What you need to do =
1. From the rental vacancies excerpt, copy the text from "There's another narrative" to "for Western Australia." word for word.
2. List every percentage figure given in the rental vacancies excerpt.
3. According to the rental vacancies excerpt, what has the iron ore price risen to?

Excerpted text =
Start of Block
Rental vacancies are falling sharply

Rental vacancies plunge

Kudos to Louis Christopher of SQM Research for correctly anticipating that rental vacancies would fall to be lower than a year earlier following a strong trend reversal in online listings. 


There's another narrative to overlay here, and that being the resources capitals could fair surprisingly well from a rental market perspective now. 

Following Vale's Brazilian operations closures the iron ore price has ballooned to US$111/tonne following strong gains in the futures markets, and this tends to be positive news for Western Australia. 


Sure enough Perth and Darwin saw huge year-on-year declines in rental vacancy rates in June.

Perth's vacancy rate has dropped from 3.2 per cent a year ago to just 1.5 per cent.

In Darwin the equivalent decline has been from 3.1 per cent to 1.8 per cent.
End of Block
Data records =
Start of Block
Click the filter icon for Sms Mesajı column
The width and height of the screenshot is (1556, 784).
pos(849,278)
End of Block
Start of Block
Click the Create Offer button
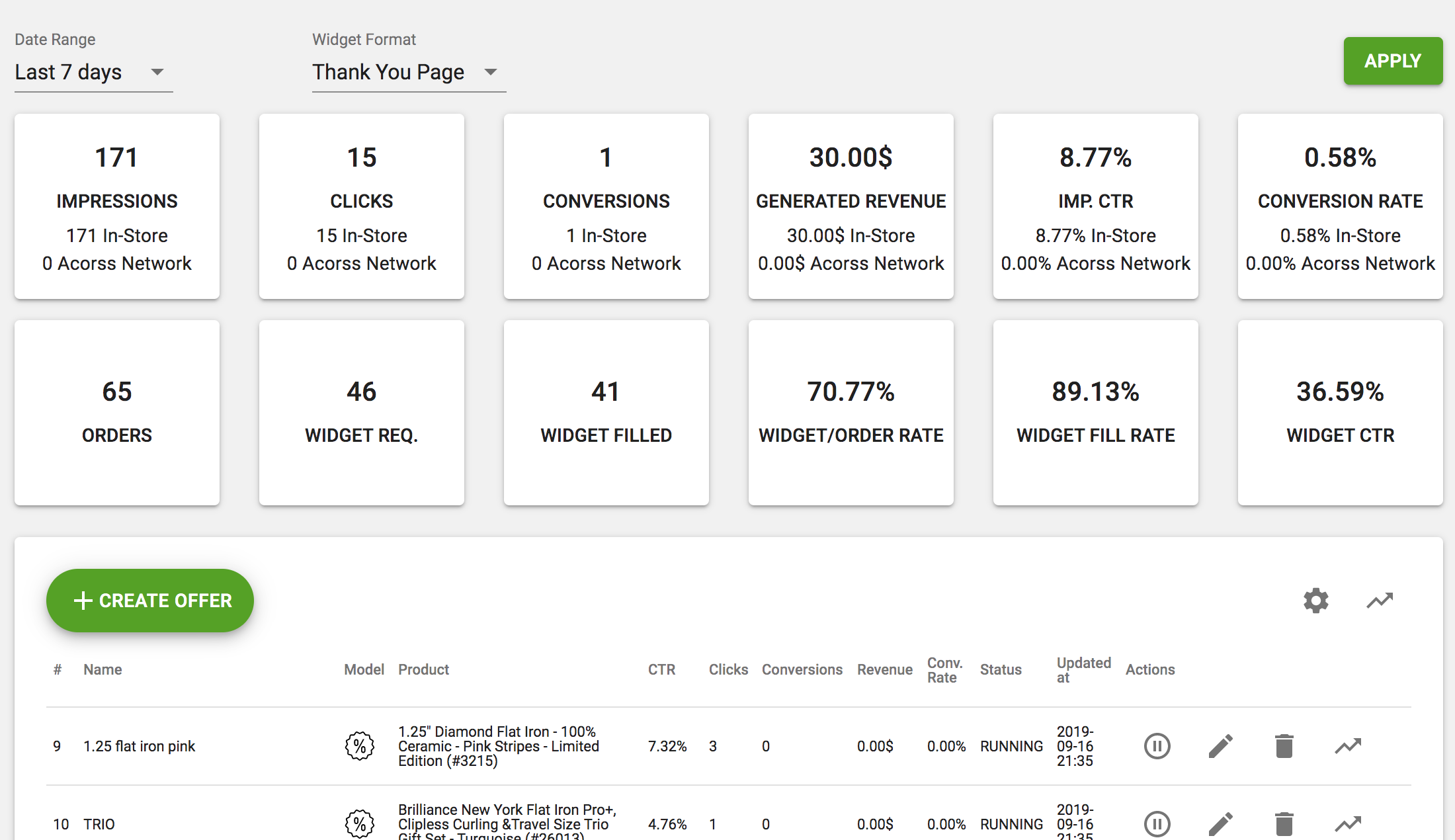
End of Block
Answers to the exercises =
1.
There's another narrative to overlay here, and that being the resources capitals could fair surprisingly well from a rental market perspective now. 

Following Vale's Brazilian operations closures the iron ore price has ballooned to US$111/tonne following strong gains in the futures markets, and this tends to be positive news for Western Australia.

2. 3.2 per cent, 1.5 per cent, 3.1 per cent, 1.8 per cent

3. US$111/tonne